Directions for this task: Beginning with the line below that contains "Разработка сайта (36, 1685)" and ending with the line that contains "Price Match (749, 539)", copy every line exactly. Copy nothing else.

(Stored items)
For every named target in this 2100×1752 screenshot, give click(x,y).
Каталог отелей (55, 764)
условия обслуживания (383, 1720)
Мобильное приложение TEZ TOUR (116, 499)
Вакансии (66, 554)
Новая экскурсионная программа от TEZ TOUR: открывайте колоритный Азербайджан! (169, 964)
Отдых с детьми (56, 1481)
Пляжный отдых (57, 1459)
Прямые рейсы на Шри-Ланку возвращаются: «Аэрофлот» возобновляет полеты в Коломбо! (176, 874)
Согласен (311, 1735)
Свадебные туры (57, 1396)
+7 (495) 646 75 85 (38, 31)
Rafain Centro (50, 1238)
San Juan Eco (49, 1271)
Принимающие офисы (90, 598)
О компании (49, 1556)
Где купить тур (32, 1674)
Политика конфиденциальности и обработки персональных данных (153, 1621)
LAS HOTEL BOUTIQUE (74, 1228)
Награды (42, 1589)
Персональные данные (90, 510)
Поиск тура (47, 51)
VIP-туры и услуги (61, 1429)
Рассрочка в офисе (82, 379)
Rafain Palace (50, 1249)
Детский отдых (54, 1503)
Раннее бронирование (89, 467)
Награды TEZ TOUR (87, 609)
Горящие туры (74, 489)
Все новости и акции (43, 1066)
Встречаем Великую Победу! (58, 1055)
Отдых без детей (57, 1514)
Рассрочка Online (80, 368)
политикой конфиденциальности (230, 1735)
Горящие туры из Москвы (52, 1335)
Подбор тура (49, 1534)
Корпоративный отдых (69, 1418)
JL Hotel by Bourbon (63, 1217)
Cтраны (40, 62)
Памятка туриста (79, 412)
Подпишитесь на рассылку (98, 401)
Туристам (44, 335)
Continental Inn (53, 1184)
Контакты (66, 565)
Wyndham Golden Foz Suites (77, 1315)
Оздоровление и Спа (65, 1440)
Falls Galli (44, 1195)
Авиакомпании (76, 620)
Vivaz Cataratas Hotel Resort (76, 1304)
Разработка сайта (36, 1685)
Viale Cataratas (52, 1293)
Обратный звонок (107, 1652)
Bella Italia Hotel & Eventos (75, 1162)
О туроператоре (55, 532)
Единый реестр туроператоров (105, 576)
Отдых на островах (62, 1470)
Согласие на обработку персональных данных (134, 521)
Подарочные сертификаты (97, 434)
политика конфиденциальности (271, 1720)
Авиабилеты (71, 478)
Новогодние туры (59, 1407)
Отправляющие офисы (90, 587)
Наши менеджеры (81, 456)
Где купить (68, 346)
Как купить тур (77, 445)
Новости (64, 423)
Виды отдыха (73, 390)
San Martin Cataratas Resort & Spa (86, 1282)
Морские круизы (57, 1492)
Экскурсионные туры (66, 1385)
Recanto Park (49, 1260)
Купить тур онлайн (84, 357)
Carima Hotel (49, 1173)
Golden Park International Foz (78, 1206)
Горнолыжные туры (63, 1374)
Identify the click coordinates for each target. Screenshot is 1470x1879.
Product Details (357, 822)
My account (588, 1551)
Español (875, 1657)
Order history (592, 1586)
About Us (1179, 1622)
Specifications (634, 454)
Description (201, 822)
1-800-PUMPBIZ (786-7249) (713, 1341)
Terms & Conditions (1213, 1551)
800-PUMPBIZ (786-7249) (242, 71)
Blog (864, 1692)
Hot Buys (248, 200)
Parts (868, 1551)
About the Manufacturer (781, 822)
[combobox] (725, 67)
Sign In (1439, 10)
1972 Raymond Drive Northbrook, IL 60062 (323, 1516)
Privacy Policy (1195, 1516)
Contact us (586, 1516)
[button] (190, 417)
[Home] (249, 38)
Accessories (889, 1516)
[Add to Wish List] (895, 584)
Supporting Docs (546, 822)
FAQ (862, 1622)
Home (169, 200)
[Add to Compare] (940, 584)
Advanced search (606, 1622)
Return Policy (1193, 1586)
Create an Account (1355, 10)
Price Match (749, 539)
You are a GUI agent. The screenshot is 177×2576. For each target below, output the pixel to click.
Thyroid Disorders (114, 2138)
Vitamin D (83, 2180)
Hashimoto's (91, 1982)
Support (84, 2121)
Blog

Solution for this exercise:
Разработка сайта (36, 1685)
Viale Cataratas (52, 1293)
Обратный звонок (107, 1652)
Bella Italia Hotel & Eventos (75, 1162)
О туроператоре (55, 532)
Единый реестр туроператоров (105, 576)
Отдых на островах (62, 1470)
Согласие на обработку персональных данных (134, 521)
Подарочные сертификаты (97, 434)
политика конфиденциальности (271, 1720)
Авиабилеты (71, 478)
Новогодние туры (59, 1407)
Отправляющие офисы (90, 587)
Наши менеджеры (81, 456)
Где купить (68, 346)
Как купить тур (77, 445)
Новости (64, 423)
Виды отдыха (73, 390)
San Martin Cataratas Resort & Spa (86, 1282)
Морские круизы (57, 1492)
Экскурсионные туры (66, 1385)
Recanto Park (49, 1260)
Купить тур онлайн (84, 357)
Carima Hotel (49, 1173)
Golden Park International Foz (78, 1206)
Горнолыжные туры (63, 1374)
Identify the click coordinates for each target. Screenshot is 1470x1879.
Product Details (357, 822)
My account (588, 1551)
Español (875, 1657)
Order history (592, 1586)
About Us (1179, 1622)
Specifications (634, 454)
Description (201, 822)
1-800-PUMPBIZ (786-7249) (713, 1341)
Terms & Conditions (1213, 1551)
800-PUMPBIZ (786-7249) (242, 71)
Blog (864, 1692)
Hot Buys (248, 200)
Parts (868, 1551)
About the Manufacturer (781, 822)
[combobox] (725, 67)
Sign In (1439, 10)
1972 Raymond Drive Northbrook, IL 60062 (323, 1516)
Privacy Policy (1195, 1516)
Contact us (586, 1516)
[button] (190, 417)
[Home] (249, 38)
Accessories (889, 1516)
[Add to Wish List] (895, 584)
Supporting Docs (546, 822)
FAQ (862, 1622)
Home (169, 200)
[Add to Compare] (940, 584)
Advanced search (606, 1622)
Return Policy (1193, 1586)
Create an Account (1355, 10)
Price Match (749, 539)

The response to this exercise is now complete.